*Short exercise:* Reproduce the records from the line with "Switch to the 1M time range" to the end of the records, substituting "blue chat bubble" for "blue message" and keeping everything else the same. Leave the pictures out.

*Excerpt from a dataset:*
----------------------------------------

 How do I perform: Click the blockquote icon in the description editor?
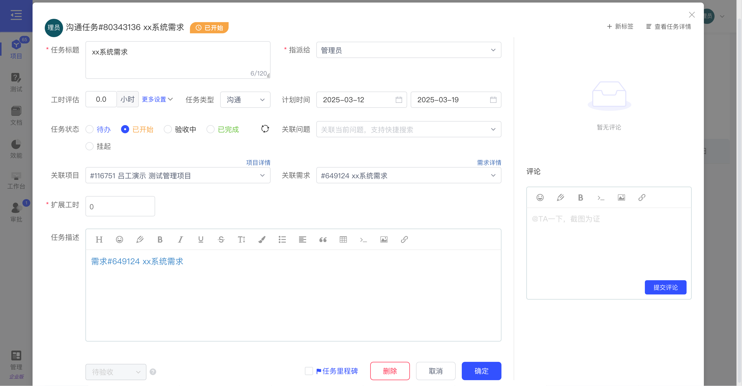click(x=323, y=240)
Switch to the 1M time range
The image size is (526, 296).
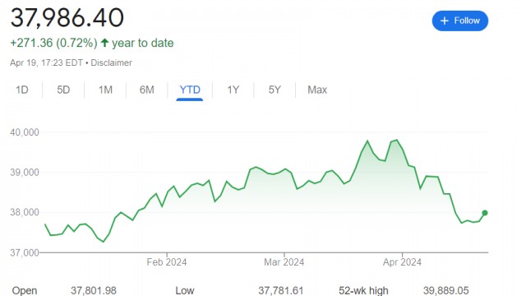coord(105,90)
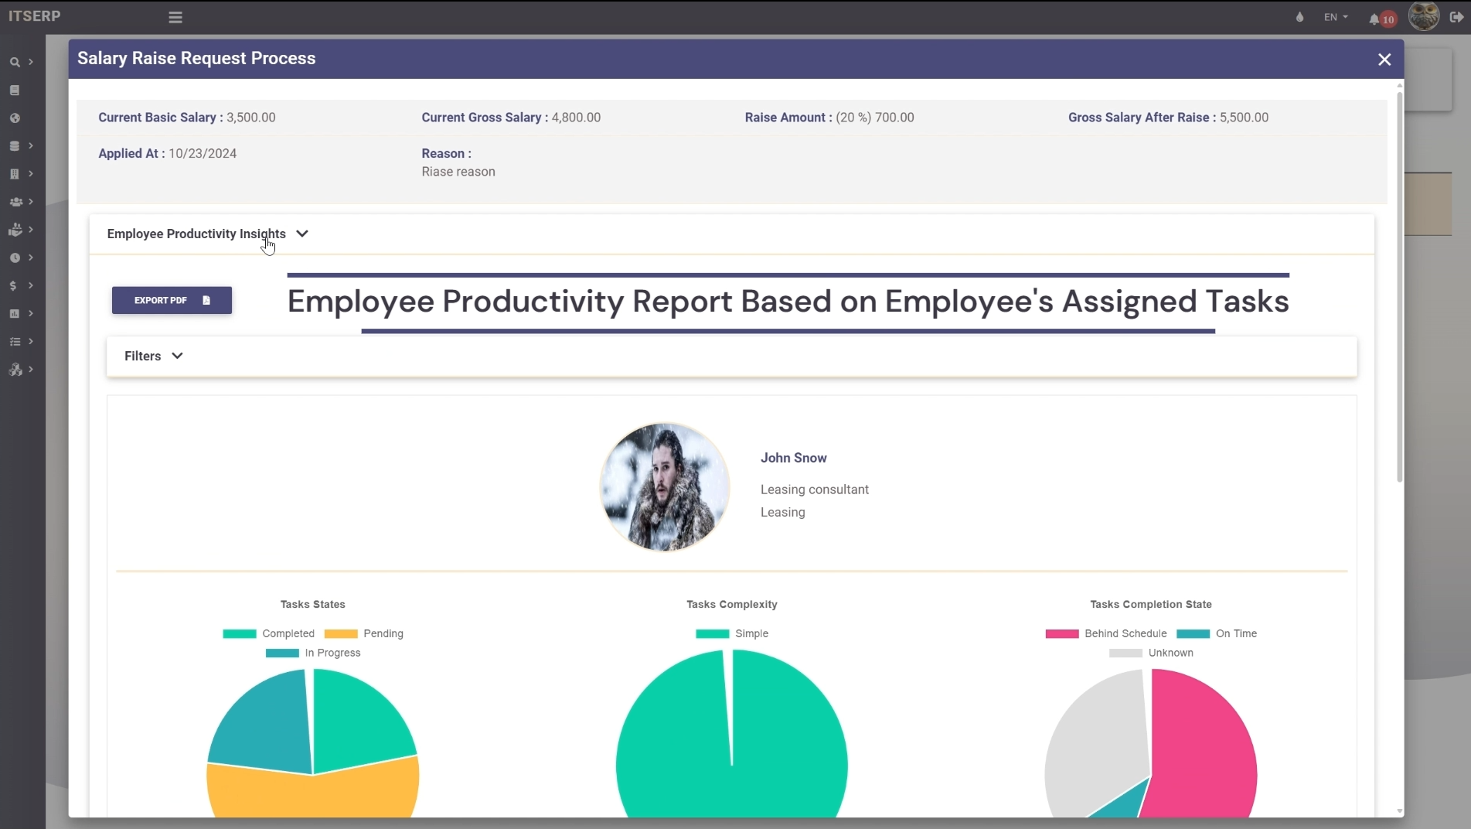Close the Salary Raise Request dialog
Image resolution: width=1471 pixels, height=829 pixels.
1384,60
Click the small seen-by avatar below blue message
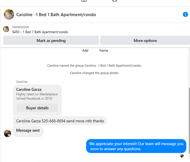This screenshot has width=190, height=162. coord(182,156)
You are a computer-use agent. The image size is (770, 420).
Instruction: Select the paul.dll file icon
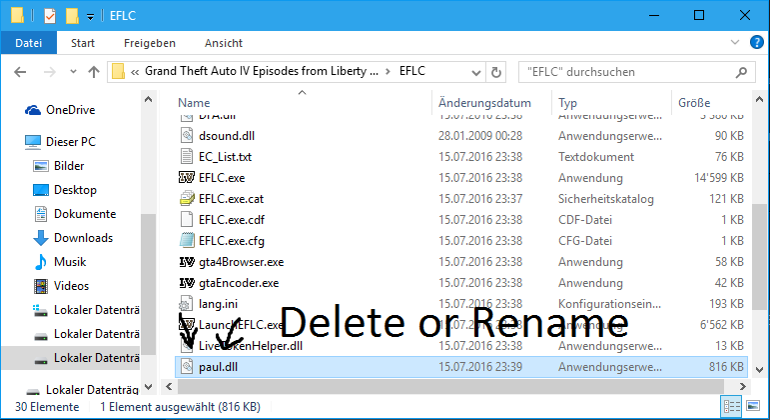click(186, 367)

----------------------------------------

*Correct result:*
Switch to the 1M time range
The image size is (526, 296).
coord(105,90)
Close the Salary Raise Request dialog
Image resolution: width=1471 pixels, height=829 pixels.
1384,60
Click the small seen-by avatar below blue chat bubble
This screenshot has width=190, height=162. coord(182,156)
You are a computer-use agent. The image size is (770, 420).
Instruction: Select the paul.dll file icon
click(186, 367)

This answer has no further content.